TASK INSTRUCTIONS -
**1.** For the dirty fur thread, decide whether each statement agrees with the text. Answer yes or no for each, and quote the words from the text that settle it.
(a) The poster's three new Tans are two bucks and a doe.
(b) Wetting the buck with a spritzer and running hands through his fur did not seem to help.
(c) The reply calls a buck peeing on himself unusual.
**2.** Revise the dirty fur thread between "What is the" and "help get this off of him?", inclusive, and write that passage out with "bath" changed to "rinse".

# Dirty Fur - help!



## RaveMoon (Sep 10, 2011)

I recently acquired 3 Tans, two does and a buck. The buck is absolutely gorgeous, and I am really looking forward to showing him next Saturday, but I'm concerned about a spot on his whole right hip. It would appear that somehow(I have no idea how he managed to do this) he got urine all over himself, and I'm really wondering what the best way to get this off of him? I've tried getting him wet with a spritzer and running my hands through it, but it really doesn't seem to be helping, and I'm concerned that the urine is going to start affecting the quality of his fur on that side. 

What is the best way of getting this off? Should I just give him a bath, or are there rabbit-safe wet wipes that I can use to help get this off of him? 

I would be SO appreciative of any help that you guys can give me!


----------



## fortheloveofgoats (Sep 10, 2011)

With him being a buck, it's a natural thing for them to pee on themselves. He will start peeing on his face, legs, and anything else that he can pee on. Not sure of what will get that out though.

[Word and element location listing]

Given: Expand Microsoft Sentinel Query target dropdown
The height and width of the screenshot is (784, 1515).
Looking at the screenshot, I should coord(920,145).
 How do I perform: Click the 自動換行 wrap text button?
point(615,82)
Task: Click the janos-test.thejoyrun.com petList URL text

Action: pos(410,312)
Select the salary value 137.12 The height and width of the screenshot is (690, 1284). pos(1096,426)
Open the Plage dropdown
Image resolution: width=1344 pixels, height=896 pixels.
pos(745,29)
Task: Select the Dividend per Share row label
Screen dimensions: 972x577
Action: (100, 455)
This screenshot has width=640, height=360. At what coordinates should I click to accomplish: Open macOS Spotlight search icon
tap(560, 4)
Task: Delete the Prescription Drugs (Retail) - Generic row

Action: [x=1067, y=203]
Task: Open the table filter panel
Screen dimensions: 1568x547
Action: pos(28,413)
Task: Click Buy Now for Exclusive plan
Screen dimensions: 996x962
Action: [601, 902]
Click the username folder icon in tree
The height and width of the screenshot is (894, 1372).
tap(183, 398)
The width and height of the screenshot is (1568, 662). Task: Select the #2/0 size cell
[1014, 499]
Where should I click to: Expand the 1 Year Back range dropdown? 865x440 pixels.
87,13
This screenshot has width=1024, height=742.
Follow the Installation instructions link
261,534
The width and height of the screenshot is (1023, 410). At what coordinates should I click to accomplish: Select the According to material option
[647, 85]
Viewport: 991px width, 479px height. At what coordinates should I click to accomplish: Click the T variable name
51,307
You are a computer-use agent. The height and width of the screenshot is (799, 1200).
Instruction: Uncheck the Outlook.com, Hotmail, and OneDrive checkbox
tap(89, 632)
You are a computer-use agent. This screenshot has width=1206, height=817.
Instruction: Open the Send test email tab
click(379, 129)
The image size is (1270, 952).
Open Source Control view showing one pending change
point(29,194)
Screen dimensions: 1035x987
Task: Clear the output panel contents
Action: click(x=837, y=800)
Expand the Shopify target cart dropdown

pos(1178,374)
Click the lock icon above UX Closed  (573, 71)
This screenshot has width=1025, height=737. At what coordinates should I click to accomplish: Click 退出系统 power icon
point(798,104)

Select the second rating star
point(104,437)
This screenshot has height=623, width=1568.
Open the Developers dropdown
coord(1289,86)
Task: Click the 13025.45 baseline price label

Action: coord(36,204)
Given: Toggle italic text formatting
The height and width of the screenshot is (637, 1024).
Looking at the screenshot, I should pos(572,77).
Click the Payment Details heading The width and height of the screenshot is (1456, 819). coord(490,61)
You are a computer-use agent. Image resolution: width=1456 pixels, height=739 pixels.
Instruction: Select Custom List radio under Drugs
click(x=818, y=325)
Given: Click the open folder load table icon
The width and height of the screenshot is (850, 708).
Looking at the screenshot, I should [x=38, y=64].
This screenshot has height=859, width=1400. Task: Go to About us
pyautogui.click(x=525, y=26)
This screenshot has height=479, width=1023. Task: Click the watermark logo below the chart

RESPONSES IN ORDER -
**1.**
(a) No: "two does and a buck"
(b) Yes: "it really doesn't seem to be helping"
(c) No: "it's a natural thing for them to pee on themselves"

**2.**
What is the best way of getting this off? Should I just give him a rinse, or are there rabbit-safe wet wipes that I can use to help get this off of him?